In contrast, employers must also consider the potential disadvantages of arbitration agreements and class and collective action waivers. Potential disadvantages include:

  • Binding Decisions: Arbitrators’ decisions are generally binding on the parties, and appealing is difficult because courts defer to arbitrators – especially when the arbitrator heard the evidence at the hearing firsthand. Therefore, if an employer receives a bad decision from an arbitrator, its ability to appeal the decision will likely be severely limited.
  • Limited Discovery: Discovery (e., exchanging documents, taking depositions, and obtaining subpoenas) in arbitration is sometimes not as extensive as discovery in federal or state court.
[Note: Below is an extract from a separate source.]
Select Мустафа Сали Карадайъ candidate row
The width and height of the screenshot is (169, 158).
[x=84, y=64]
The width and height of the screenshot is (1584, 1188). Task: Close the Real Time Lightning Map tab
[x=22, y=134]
As a result, employers may not be able to obtain the same amount of information relating to employees’ claims and/or damages prior to arbitration, which could hamper their ability to defend against the employees’ claims.
  • Arbitrations Can Be Expensive: Arbitration can be more expensive than litigating in a state or federal court. While the costs of arbitration, in some cases, may be less, especially since arbitrations tend to be more streamlined, arbitrations are still very costly. There are a number of costs in arbitrations that are not present in court, including administrative fees charged by the arbitral agency and all work performed by arbitrators is paid by the hour (often at rates higher than the employer’s attorney).
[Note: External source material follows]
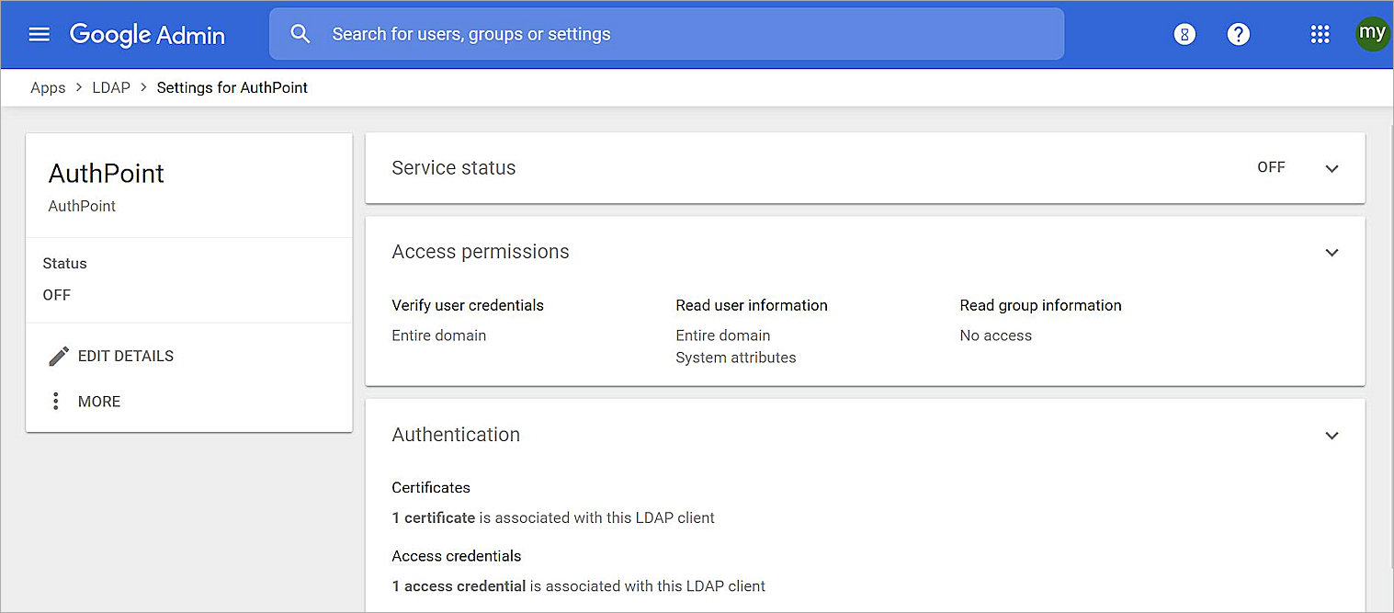Viewport: 1394px width, 613px height.
Task: Open the Google Admin help icon
Action: pyautogui.click(x=1239, y=34)
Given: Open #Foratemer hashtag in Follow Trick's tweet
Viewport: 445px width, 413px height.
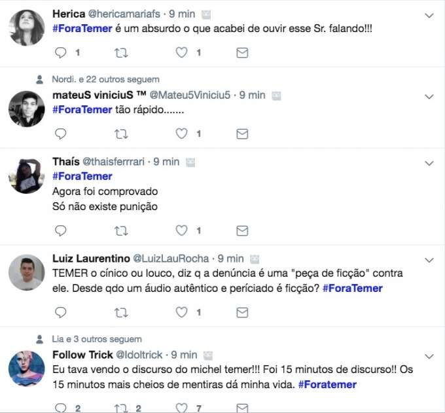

  • Costs for Court Motions to Enforce and Compel Arbitration: Plaintiff’s attorneys often either file lawsuits in a state or federal court anyway, or seek to invalidate an otherwise enforceable arbitration agreement in a federal or state court.  In either case, employers will incur attorneys’ fees to convince a court that the arbitration agreement is enforceable, and to obtain an order requiring the dispute be arbitrated.
  • Risk of Numerous Single-Plaintiff Claims and Multiplying Costs: As outlined in the two previous points, the costs per individual arbitration can be significant and by prohibiting employees from bringing class or collective actions, employers may subject themselves to multiplying costs.  While an employer may avoid a wage and hour class action, it could face numerous individual arbitrations.
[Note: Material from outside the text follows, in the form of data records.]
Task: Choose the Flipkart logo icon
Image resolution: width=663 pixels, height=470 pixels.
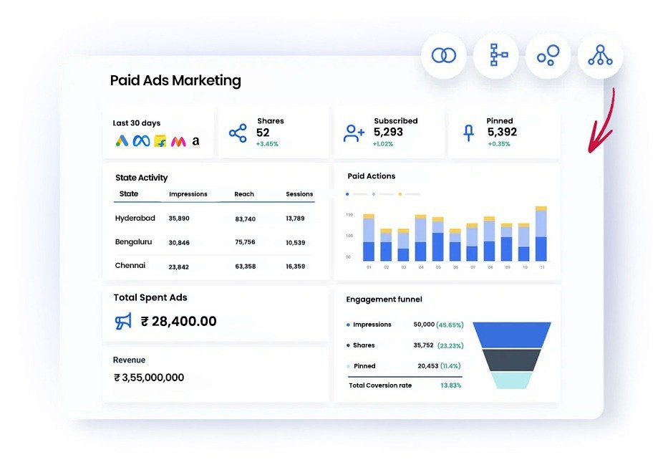Action: pos(160,141)
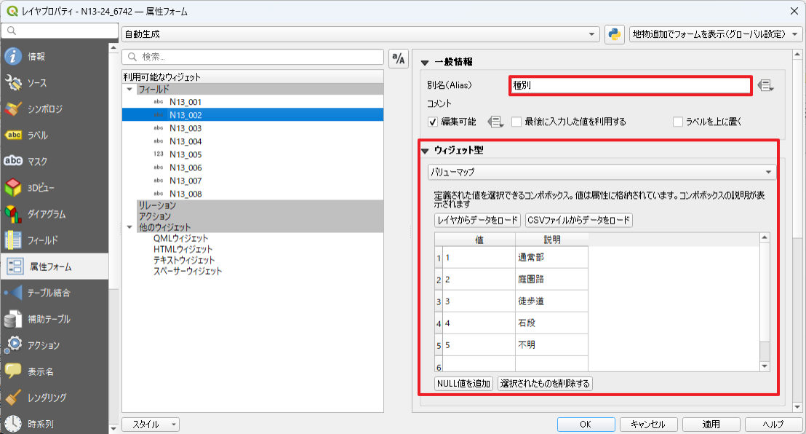Screen dimensions: 806x434
Task: Click the Python form code icon
Action: (615, 34)
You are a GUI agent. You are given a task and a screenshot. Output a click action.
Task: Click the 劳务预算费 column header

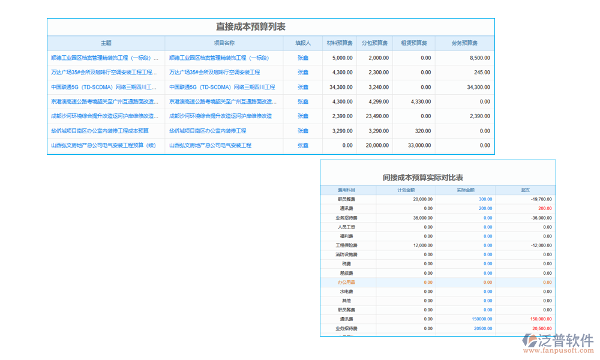point(465,43)
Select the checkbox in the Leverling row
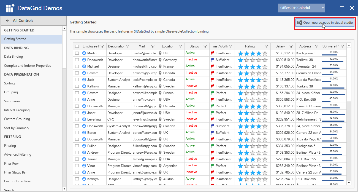Viewport: 358px width, 192px height. (x=77, y=119)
  • Avoiding Arbitration through Summary Judgment is Less Common: In federal or state courts, employers in employment discrimination cases typically file a motion for summary judgment asking the court to dismiss the case because, assuming all the material facts that favor the plaintiff are true, the plaintiff could not prevail based on the applicable law. If appropriate, summary judgment is a very effective tool to avoid a trial, and federal judges in Illinois are more inclined to grant an employer summary judgment than an arbitrator. Arbitrators are sometimes less inclined to grant these motions.
  • Administrative Agency Charges Still Allowed:Arbitration agreements cannot preclude an employee from filing an administrative charge with an applicable state or federal agency (e., the NLRB, U.S. Equal Employment Opportunity Commission, U.S. Department of Labor, etc.), and cannot preclude a government agency, such as the EEOC, from filing a lawsuit against an employer based on an employee’s charge.

In summary, while the Supreme Court has made clear that arbitration agreements with class and collective action waivers are enforceable, the decision of whether employers should enter into arbitration agreements with employees depends on what employers are seeking to achieve with the agreements, and a risk assessment after weighing the advantages and disadvantages of arbitration discussed above. That analysis should be a rigorous one. We encourage you to consult with your employment attorney when navigating through these issues and to ensure your arbitration agreements meet the many federal and states requirements to be enforceable.